# About this exercise
Your answer should hold only the lines from the one with "Click the Vence amanhã expiry label" through the end of the records, repeated exactly and minus any pictures.

── Information given ──

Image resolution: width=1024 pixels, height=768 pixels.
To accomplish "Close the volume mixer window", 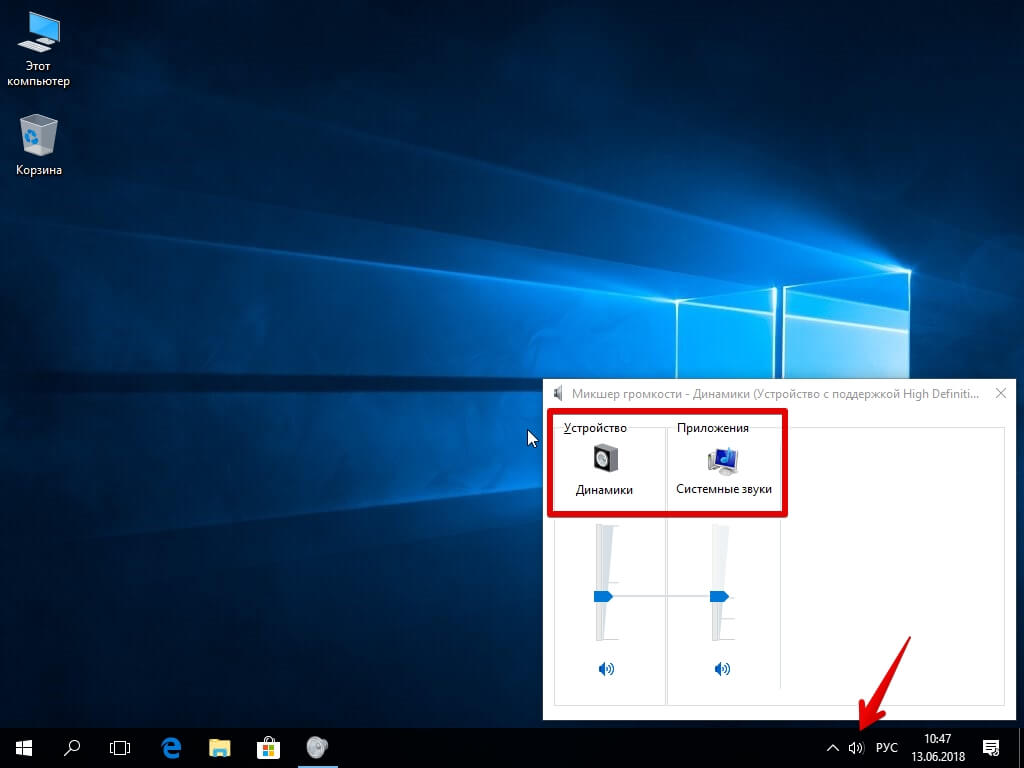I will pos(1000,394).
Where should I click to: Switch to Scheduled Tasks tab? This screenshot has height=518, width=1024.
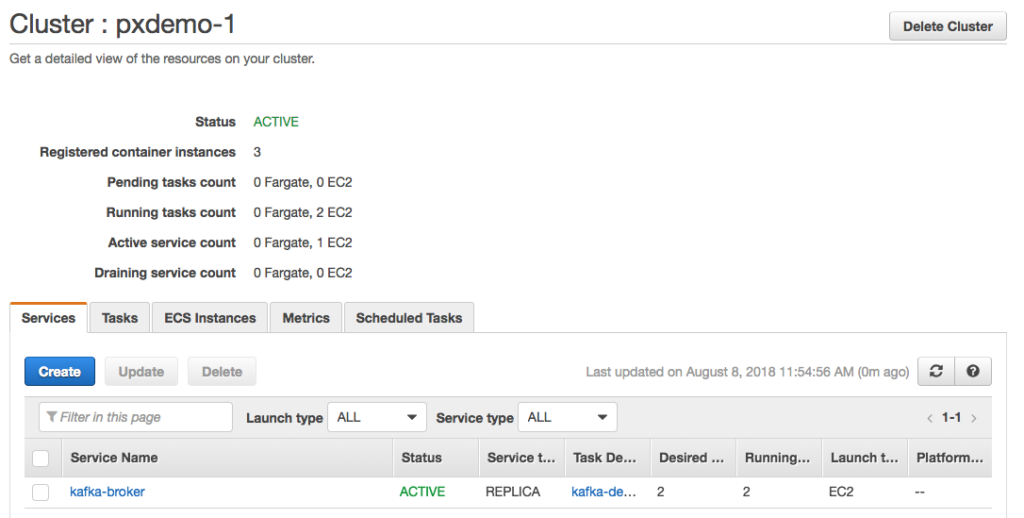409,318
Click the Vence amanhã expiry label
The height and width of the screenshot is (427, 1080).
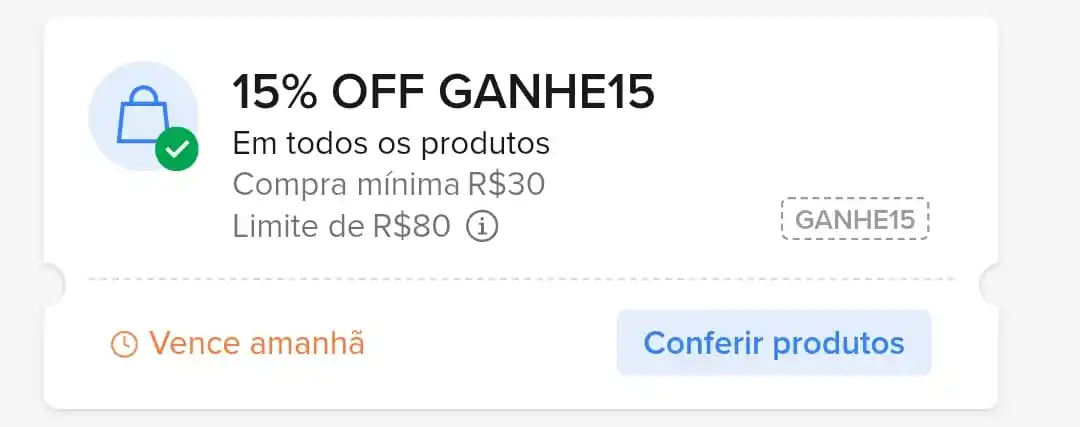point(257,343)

───

# Result
Click the Vence amanhã expiry label
The height and width of the screenshot is (427, 1080).
point(257,343)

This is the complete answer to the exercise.